Tuttavia, poco si sapeva sulle origini dei principali contributori al “mestizaje” che seguì la Conquista, oltre al fatto che la maggior parte di essi proveniva dalla terraferma.
È qui che risiede una delle principali novità di questo lavoro: svelare l’origine dell’altra metà non aborigena nel patrimonio genetico materno degli attuali canari.
Gli autori sottolineano che la coincidenza con la penisola iberica è di circa il 40%, ma hanno anche riscontrato valori fino al 21,5% dei tratti genetici nordafricani, fino al 19% di normanni e fiamminghi, fino al 12% degli africani sub-sahariani e fino al 7% degli italiani.

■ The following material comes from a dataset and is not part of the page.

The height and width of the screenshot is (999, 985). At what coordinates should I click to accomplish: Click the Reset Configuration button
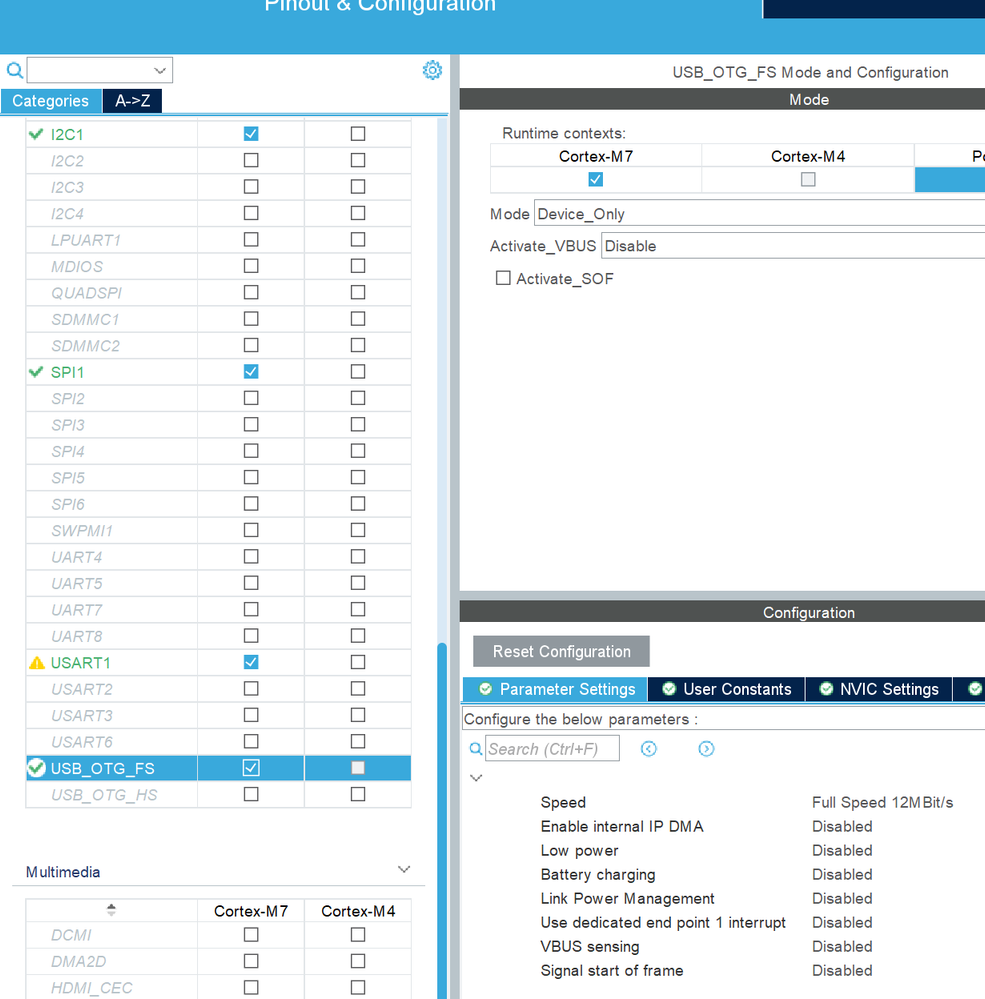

All’interno dell’impronta iberica nel DNA degli attuali canari, il peso maggiore è rivestito dai lignaggi identificati come portoghese e galiziano, che rappresentano più della metà di quella parte del patrimonio genetico non aborigeno (28,4% e 21,4%).
Inoltre, vi sono altre caratteristiche degne di nota: a El Hierro e La Palma, tra il 24 e il 29% del patrimonio materno è di origine normanna e fiamminga; a Gran Canaria, il 20% è di origine subsahariana; a Lanzarote, fino al 42% è nordafricano di origine non aborigena.
Gli autori sottolineano che ci sono diverse tappe fondamentali nella storia delle Isole Canarie che si riflettono chiaramente in questi tratti genetici.
In primo luogo, l’importante presenza portoghese nell’arcipelago, che in alcune isole era precedente a quella castigliana o normanna; in secondo luogo, lo sviluppo dell’industria dello zucchero; in terzo luogo, il traffico di schiavi africani verso le nuove colonie in America.
La coltivazione della canna da zucchero, per secoli l’oro bianco, spiega perché nelle isole in cui è stata introdotta per l’abbondanza di acqua e di legname (Tenerife, Gran Canaria e La Palma) è maggiore il patrimonio genetico di chi ha promosso l’industria (portoghesi) e di chi vi ha investito (fiamminghi).
Inoltre spiega anche l’eredità subsahariana nel DNA dei canari di oggi: è l’impronta degli schiavi africani portati per l’industria.
In quest’ultimo caso, lo zucchero è solo una parte della risposta, perché più di un terzo del patrimonio genetico sub-sahariano delle Canarie è legato alle Americhe, cosa che gli autori attribuiscono al traffico di schiavi africani avanti e indietro attraverso l’Atlantico.
Gli autori aggiungono che il lavoro forzato è anche alla base del grande patrimonio genetico nordafricano non aborigeno di Lanzarote, in questo caso attraverso lo spostamento degli schiavi moreschi.
I risultati di questo studio supportano anche un’altra tesi generalmente accettata dall’archeologia: gli antichi Canari rinunciarono a navigare o dimenticarono questa conoscenza quando arrivarono sulle isole.
Nel DNA degli individui prima della Conquista, ogni isola presenta lignaggi genetici diversi; a partire dal XV secolo, tutte le isole mostrano tratti aborigeni tipici delle isole vicine, come risultato della mobilità delle popolazioni portata dai conquistadores.